Les solos de Cheret et de Goldberg suivent la même destination intentionnelle.
Et comme si cela ne suffisait pas pour me combler, une joute superbement bluesy vient conclure ce très long morceau joué par le quintet (15 min).

Plus calmement, le morceau du pianiste Mc Coy Tyner, Search For Peace, fait l’objet d’une interprétation par les musiciens au Bistrot de la Scène : un thème très délicat sur une rythmique très délicate. J’entends les souffles des balais qui frottent la caisse claire du batteur.  Les solos des 2 ténors et du pianiste effleurent les notes, sans jamais totalement les affirmer. La ré-exposition du thème sert encore de terrain de jeu pour les deux saxophonistes : l’un reprend la mélodie quand le deuxième la garnit d’interventions mélodiques.

  • « Nous allons terminer ce 1er set avec un morceau de Wes Montgomery que Ralph a enregistré avec Ray Brown : le morceau s’appelle S.O.S. » précise Cheret.

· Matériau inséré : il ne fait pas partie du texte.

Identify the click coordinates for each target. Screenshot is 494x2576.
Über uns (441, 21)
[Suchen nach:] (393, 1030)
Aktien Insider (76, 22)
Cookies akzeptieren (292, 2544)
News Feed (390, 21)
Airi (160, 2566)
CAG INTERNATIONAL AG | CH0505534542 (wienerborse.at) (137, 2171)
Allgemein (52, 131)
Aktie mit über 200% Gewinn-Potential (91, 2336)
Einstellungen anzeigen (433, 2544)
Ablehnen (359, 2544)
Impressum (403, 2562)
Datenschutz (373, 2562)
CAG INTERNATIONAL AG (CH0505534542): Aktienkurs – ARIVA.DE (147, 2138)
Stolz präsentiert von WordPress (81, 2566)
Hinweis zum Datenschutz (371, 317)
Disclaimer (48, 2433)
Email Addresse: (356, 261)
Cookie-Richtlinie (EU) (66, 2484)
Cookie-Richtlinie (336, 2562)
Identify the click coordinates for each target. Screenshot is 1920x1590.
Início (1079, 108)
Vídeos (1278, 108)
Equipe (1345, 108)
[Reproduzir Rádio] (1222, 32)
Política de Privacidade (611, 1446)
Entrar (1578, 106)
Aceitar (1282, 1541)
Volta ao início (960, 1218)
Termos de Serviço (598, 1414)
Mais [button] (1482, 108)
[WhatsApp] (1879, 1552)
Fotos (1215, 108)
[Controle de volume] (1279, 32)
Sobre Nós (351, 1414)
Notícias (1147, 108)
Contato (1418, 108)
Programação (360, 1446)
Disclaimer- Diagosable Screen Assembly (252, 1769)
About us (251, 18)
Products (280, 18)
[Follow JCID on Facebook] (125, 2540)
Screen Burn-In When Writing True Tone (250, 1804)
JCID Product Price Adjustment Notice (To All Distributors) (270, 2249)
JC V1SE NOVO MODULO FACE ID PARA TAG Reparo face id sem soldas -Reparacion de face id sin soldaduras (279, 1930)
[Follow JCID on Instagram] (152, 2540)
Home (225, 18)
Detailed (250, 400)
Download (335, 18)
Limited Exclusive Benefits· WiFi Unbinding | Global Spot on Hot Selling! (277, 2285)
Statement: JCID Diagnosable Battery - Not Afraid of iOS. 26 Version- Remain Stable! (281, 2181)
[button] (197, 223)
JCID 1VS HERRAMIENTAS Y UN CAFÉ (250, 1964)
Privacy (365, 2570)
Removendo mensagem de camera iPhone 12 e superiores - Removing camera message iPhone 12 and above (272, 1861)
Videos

Le morceau va très vite, avec un thème très fourni niveau notes. Ralph Moore s’avance le premier pour prendre le chorus : encore une fois, et ce malgré la vitesse, le saxophoniste américain se situe dans la retenue. Jamais d’excès sonore. Mais les répétitions mélodiques et rythmiques qu’il opère dans son solo font monter la pression, déjà élevée par le jeu agressif de F. Marcoz et A. Michelutti.
Le solo de Cheret est plus nerveux : plus dans la veine d’Hank Mobley. On va chercher dans les aigus et les suraigus de son instrument, on lance des pics au piano et à la rythmique. D. Goldberg continue l’escalade sonore : ça swingue sec derrière : les touches blanches et noires tombent les unes après les autres sous les mains agiles et le jeu nerveux du pianiste.
Imposant solo du batteur qui clôt l’atmosphère (op)pressant de ce « S.O.S. ». Et par la même occasion, termine ce premier set.

————————–

Ralph Moore s’avance sur la scène. Il improvise, seul. Défilé de notes sur une ambiance bluesy. Puis Mike Cheret s’avance et lui répond. Entremêlement de riffs qui balancent.
Je peux vous dire que je tape du pied là. Les musiciens sourient. Les phrases blues se succèdent, et motivent la rythmique à tenir. Les impacts rythmiques de plus en plus agressifs s’alignent avec les chorus des saxophonistes. Mais le son a changé : c’est moins du Mobley que du Coltrane qui résonne à mes oreilles. Tout comme le jeu du pianiste qui s’avance sur ce blues avec un jeu très ouvert et planant. C’était d’ailleurs un blues de Coltrane à l’instant, Bessie’s Blues (ou Summer Blues je ne suis pas sûr et certain).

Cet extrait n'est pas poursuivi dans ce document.